Records excerpted from a collection =>
____

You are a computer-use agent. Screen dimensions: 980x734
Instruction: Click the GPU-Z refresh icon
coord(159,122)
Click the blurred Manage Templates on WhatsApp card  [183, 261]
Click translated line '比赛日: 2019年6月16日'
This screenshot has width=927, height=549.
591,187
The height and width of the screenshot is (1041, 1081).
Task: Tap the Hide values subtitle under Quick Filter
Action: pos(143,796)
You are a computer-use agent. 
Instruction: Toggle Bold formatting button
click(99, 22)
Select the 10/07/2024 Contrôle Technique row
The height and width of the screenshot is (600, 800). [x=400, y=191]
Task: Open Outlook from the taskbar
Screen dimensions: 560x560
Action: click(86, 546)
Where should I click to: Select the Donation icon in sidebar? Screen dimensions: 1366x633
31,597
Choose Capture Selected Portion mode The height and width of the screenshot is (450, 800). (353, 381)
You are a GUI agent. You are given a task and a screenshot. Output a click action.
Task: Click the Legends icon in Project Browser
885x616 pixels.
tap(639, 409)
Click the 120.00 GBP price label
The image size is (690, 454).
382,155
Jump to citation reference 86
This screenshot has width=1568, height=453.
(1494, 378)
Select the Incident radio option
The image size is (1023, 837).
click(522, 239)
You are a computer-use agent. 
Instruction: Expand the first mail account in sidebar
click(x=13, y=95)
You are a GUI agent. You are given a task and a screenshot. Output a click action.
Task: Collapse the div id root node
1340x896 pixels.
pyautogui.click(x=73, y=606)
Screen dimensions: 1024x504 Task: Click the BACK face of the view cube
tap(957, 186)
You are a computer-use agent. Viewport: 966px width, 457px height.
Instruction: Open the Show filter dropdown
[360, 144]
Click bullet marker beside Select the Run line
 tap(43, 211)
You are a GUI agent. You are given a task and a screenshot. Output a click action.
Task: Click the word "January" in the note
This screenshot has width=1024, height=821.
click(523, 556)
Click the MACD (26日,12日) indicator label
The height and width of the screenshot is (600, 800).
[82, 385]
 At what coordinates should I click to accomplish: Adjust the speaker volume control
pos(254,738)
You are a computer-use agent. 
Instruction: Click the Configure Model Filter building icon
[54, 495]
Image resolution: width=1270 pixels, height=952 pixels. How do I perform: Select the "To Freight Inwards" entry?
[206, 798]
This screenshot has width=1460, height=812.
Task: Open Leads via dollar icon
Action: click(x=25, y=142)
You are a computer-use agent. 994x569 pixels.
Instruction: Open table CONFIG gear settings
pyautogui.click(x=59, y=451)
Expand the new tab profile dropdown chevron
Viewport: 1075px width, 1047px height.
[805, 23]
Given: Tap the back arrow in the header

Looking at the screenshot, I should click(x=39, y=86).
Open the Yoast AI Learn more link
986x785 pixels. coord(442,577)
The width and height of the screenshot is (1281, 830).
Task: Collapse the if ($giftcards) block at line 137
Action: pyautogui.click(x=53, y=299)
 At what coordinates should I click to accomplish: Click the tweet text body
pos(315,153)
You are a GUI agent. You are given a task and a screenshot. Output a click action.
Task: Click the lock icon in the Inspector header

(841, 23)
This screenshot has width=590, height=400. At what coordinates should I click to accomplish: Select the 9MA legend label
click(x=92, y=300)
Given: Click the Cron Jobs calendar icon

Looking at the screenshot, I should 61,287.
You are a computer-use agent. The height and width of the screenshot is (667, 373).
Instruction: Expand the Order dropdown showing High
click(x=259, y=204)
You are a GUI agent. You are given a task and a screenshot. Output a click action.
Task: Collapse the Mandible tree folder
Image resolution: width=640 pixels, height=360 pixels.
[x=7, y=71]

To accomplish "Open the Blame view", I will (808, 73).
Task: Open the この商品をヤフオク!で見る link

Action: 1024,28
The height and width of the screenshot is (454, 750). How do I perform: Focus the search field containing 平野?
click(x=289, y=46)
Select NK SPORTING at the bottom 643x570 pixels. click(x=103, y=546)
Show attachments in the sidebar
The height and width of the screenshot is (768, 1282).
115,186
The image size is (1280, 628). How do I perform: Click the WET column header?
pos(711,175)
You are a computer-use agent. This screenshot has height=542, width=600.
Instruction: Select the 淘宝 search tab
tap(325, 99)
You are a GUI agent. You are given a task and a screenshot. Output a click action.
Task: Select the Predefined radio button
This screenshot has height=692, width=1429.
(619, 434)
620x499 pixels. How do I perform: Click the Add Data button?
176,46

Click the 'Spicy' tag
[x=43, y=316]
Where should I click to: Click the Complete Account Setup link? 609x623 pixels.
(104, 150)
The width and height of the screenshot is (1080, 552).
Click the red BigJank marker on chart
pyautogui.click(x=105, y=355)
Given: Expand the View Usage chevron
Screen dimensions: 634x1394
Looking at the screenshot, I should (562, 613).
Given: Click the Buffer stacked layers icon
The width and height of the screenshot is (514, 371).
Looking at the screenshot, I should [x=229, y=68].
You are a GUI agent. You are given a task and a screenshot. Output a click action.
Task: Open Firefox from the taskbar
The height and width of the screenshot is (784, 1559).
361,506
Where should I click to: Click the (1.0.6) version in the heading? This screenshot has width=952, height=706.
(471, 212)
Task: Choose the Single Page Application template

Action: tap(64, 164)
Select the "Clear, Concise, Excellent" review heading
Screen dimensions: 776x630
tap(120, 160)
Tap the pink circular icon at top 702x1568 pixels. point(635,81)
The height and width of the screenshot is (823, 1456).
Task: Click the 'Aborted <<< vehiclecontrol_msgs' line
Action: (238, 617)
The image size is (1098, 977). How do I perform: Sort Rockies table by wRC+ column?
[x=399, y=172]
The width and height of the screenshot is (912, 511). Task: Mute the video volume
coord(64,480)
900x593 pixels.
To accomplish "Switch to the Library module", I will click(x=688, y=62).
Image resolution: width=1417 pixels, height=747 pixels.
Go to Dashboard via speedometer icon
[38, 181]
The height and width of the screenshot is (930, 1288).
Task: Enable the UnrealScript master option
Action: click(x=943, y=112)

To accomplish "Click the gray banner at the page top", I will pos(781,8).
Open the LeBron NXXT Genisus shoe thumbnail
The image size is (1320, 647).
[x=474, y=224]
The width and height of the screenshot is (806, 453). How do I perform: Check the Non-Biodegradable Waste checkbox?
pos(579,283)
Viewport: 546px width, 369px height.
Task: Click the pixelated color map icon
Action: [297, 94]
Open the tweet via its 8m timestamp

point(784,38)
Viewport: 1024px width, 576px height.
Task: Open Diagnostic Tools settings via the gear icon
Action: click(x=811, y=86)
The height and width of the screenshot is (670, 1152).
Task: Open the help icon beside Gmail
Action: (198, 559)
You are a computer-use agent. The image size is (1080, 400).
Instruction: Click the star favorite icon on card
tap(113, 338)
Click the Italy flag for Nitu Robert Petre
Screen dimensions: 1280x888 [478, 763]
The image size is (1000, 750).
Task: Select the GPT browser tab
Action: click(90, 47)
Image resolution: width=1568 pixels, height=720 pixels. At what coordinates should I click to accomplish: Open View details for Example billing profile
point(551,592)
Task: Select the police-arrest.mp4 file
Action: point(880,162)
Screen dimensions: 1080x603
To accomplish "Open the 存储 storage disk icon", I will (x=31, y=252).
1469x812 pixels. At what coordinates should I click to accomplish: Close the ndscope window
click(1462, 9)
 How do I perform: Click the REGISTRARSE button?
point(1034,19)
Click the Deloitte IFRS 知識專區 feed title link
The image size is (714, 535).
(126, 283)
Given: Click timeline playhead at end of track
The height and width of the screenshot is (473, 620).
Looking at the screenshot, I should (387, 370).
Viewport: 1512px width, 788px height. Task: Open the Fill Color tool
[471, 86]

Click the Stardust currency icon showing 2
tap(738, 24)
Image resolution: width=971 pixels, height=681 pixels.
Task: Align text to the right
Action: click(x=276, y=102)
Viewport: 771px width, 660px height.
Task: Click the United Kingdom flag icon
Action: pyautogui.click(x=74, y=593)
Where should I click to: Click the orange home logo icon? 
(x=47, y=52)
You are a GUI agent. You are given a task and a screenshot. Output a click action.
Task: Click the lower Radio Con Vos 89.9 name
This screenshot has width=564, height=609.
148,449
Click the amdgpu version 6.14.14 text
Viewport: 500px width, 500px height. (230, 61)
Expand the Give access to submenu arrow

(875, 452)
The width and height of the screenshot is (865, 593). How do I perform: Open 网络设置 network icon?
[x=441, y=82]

____

Your objective => Look through the entries above, find each line containing "computer", and copy it.

Task answer =>
You are a computer-use agent. Screen dimensions: 980x734
You are a computer-use agent. 
You are a computer-use agent. 
You are a computer-use agent. Viewport: 966px width, 457px height.
You are a computer-use agent. 
You are a computer-use agent. 994x569 pixels.
You are a computer-use agent. The height and width of the screenshot is (667, 373).
You are a computer-use agent. This screenshot has height=542, width=600.
You are a computer-use agent. The image size is (1080, 400).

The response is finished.